It’s Sunday afternoon and I’m taking a break. I’ve been deliciously wrapped up in the first section of “Eat, Pray, Love: One Woman’s Search for Everything Across Italy, India and Indonesia” by Elizabeth Gilbert. She has been graciously walking me through her trip/stay in Italy. So, in a effort to experience my own Italian resort I’m finishing off my leftover spaghetti.
I had only expected to read a few chapters and them resort my mine to effortless movies and activities I had scheduled to do; however, I found myself stopping three chapters away from finishing the first section: Italy (otherwise known as “Eat”). I was deeply wrapped into her words and descriptors for her experiences and food that I couldn’t put it down. I was ready so feverishly that I was even clinching my jaw. Have you ever read a book like this? Just joy, excitement and connection that without knowing it you freeze your entire frame waiting for the next move?

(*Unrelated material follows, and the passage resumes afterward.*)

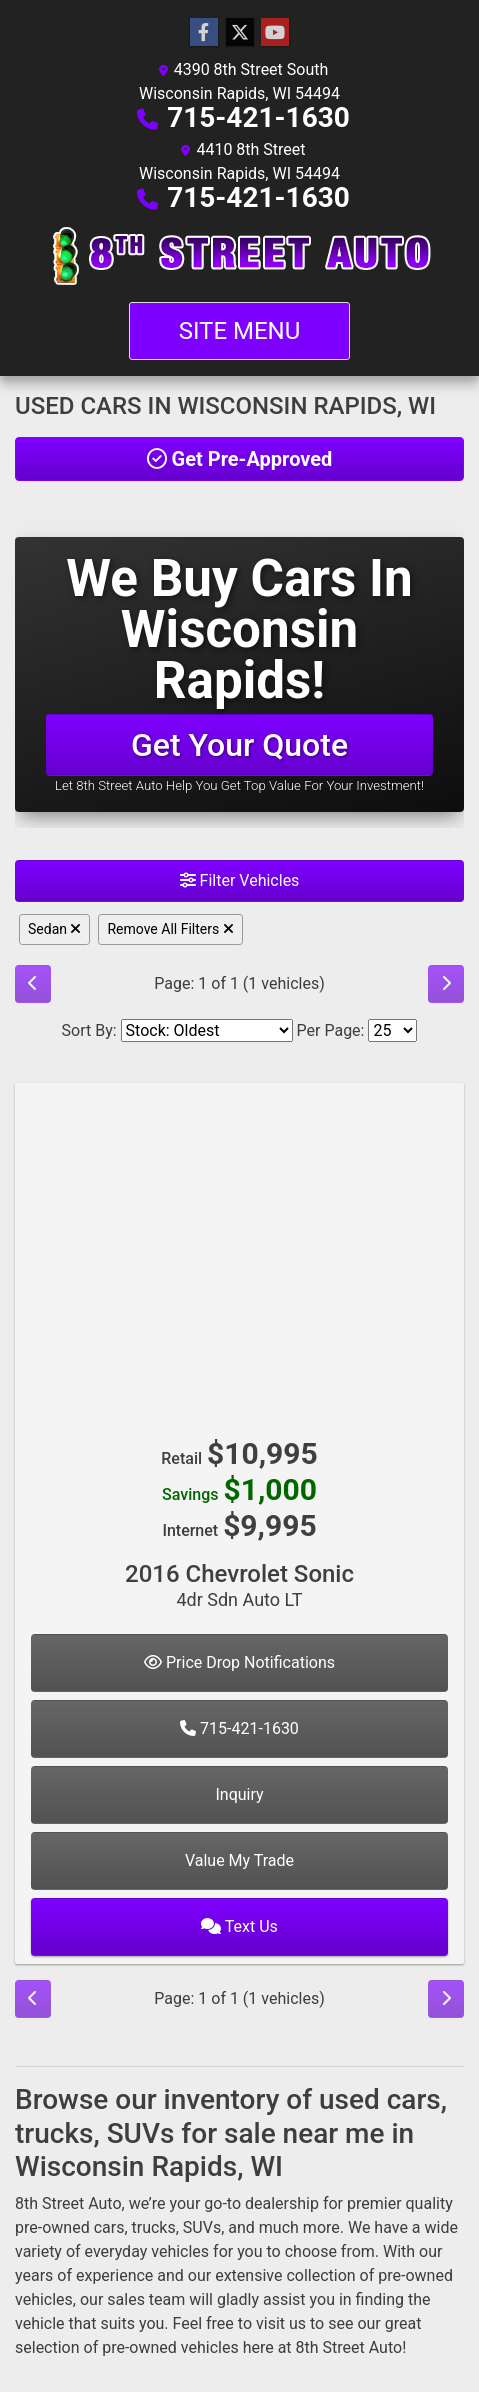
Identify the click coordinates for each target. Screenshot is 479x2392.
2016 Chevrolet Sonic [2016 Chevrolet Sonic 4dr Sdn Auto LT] (239, 1585)
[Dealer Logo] (239, 256)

I hardly ever get this way, so when I do over a book I let myself dive nose first for as long as I can stand it.
Twice I stopped reading, wrote quotes down on various shades of green paper and taped them to my bathroom mirror for repeat learning. The first thing I wrote down was the Italian phrase “Parla come magni” which means “Speak the way you eat”. The second was a indirect quote from Bhagavad Gita, “It is better to live your own destiny imperfectly than to live an imitation of somebody else’s life with perfection.”
I finally put the book down and left the final three chapters to when I go to bed or for tomorrow night. In the last chapter I read, she tells of a time when she spoke with her Italian friend Giulio about Rome. He said that every place has a word to describe it. It’s not given to the place for any other reason except that the word is uttered in the minds of everyone that lives there. The word for Roma was “sex”. Of course this is from his opinion; I know I wouldn’t know. But in that word he sad to Liz that if you do fit with that word than the city is not for you. I had to re-read this section to make sure I understood it. As I began to ponder what the word for my city was I thought about “MONEY”, “POWER”, “GREED” and then I landed safely on “SELF”. The word under everyone’s breath, braided deep within their actions and life is “SELF”. At the tender age of 24 I don’t plan on settling here forever. So, with that I began to wonder if I (in my word) agreed with this definition of my city. With that question came another, “what’s my word?”
I fumbled through a listing that I would love to honestly say was MY word, but in all truth my word (for now at least) is CHANGE. I believe I embody every inch of this word. The good, the bad, the sometimes in-between meanings I reflect. Okay, now that I have that out of the way, I can honestly say I couldn’t live here forever. Unless the city’s word changes to something more like one I could live with “SELF” isn’t going to cut it past the next five years. For right now it fits. I am all about SELF and seem completely okay with that. I’m in the stages of “when do I start nursing school” and “I want to find MY place” and “who am I” that this city is home for right now. I’m hoping when I discover more of my self through finding my career, my person, my beliefs, etc. I will discover a new, distant city were I can go and get away from SELF.
SELF is a hard thing to constantly live around. It wears you out because your friendships never start off right, your jobs never seem to be a perfect fit and (most importantly) your relationships are always filled with SELF drama. Who wants that?
I often wonder what type of city I could move to that would fit better with “CHANGE” but then who know if CHANGE will best describe me in five years?